Content starts

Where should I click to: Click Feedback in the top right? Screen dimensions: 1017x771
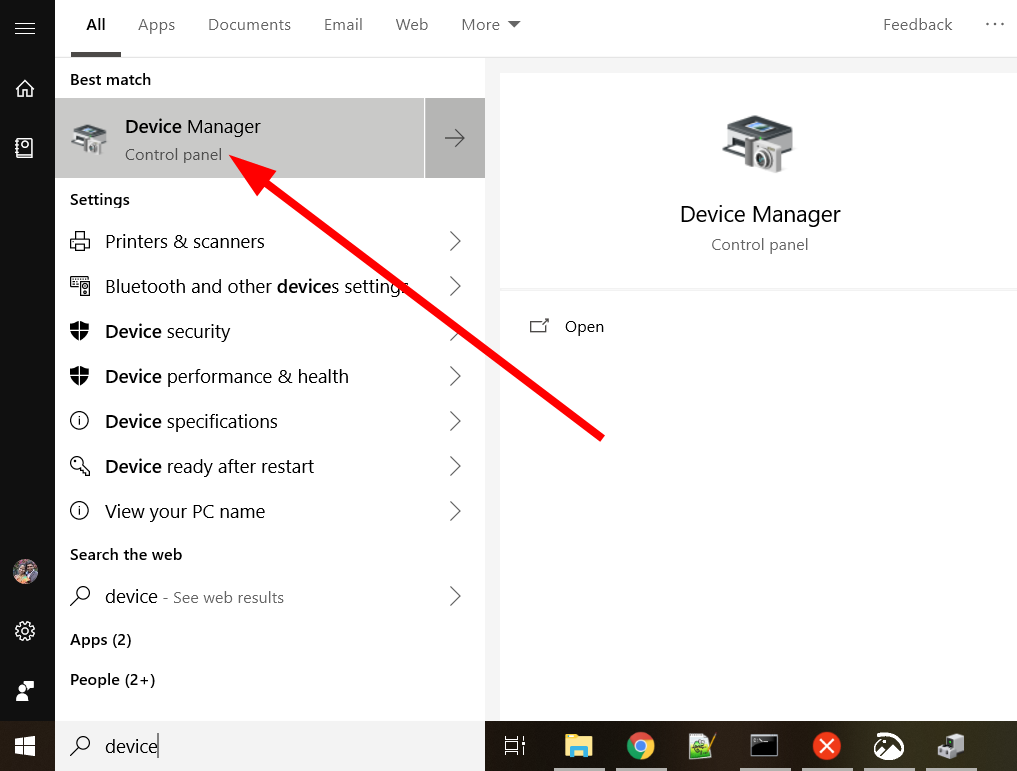tap(917, 24)
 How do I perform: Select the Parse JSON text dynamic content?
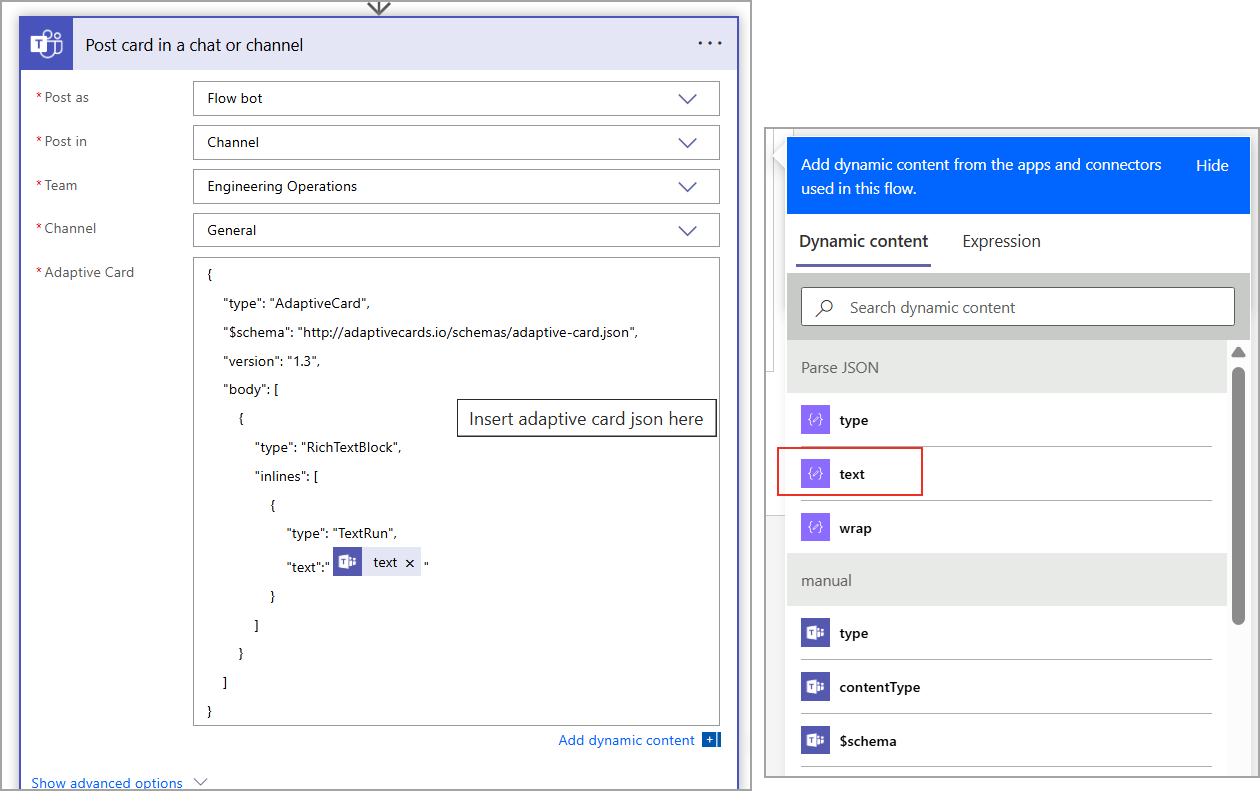[x=851, y=474]
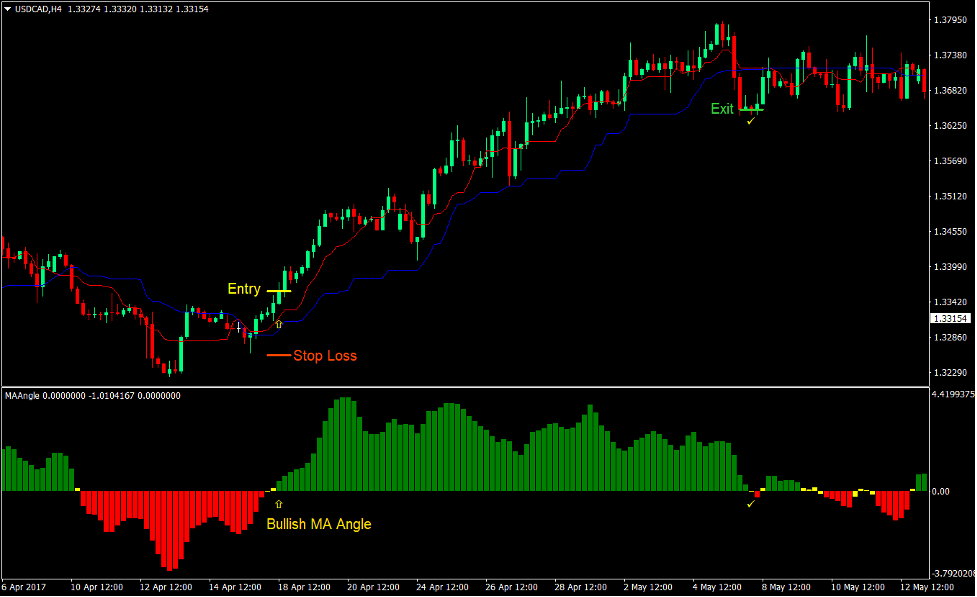Click the yellow check mark below Exit label

pyautogui.click(x=750, y=121)
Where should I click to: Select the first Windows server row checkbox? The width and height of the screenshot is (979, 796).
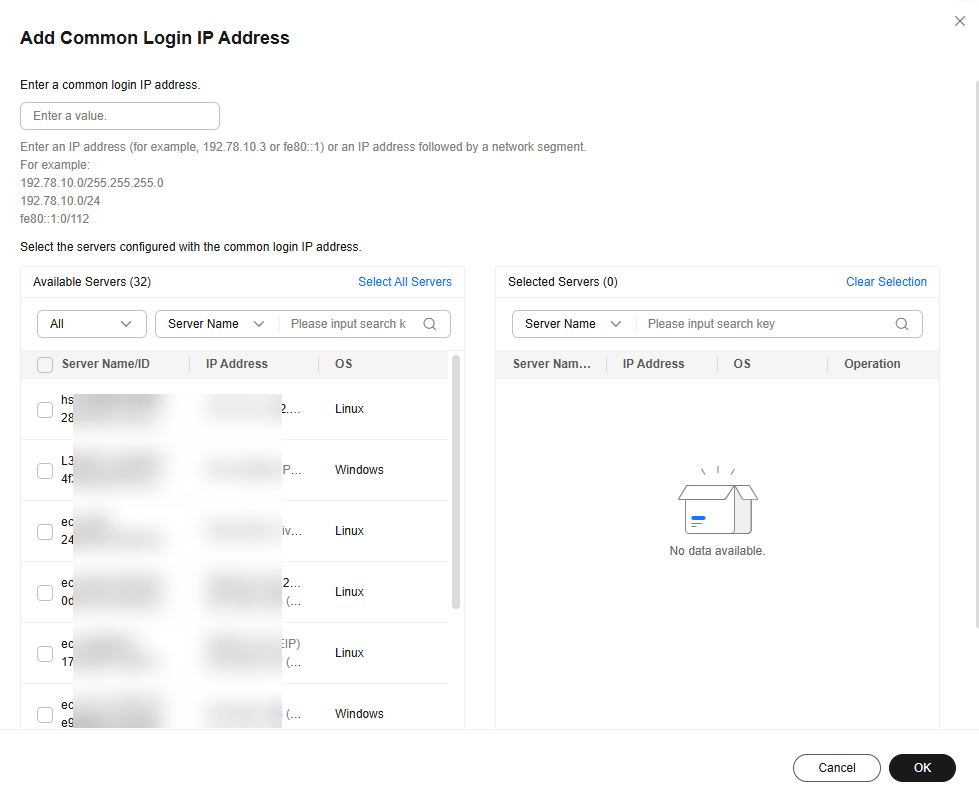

Content ends

:: EXERCISE DETAILS ::
Output every entry verbatim but skip the pictures.

:: EXERCISE ANSWER ::
Where should I click to: Click Feedback in the top right? Screen dimensions: 1017x771
tap(917, 24)
 How do I perform: Select the Parse JSON text dynamic content?
[x=851, y=474]
Click the yellow check mark below Exit label

pyautogui.click(x=750, y=121)
Where should I click to: Select the first Windows server row checkbox? The width and height of the screenshot is (979, 796).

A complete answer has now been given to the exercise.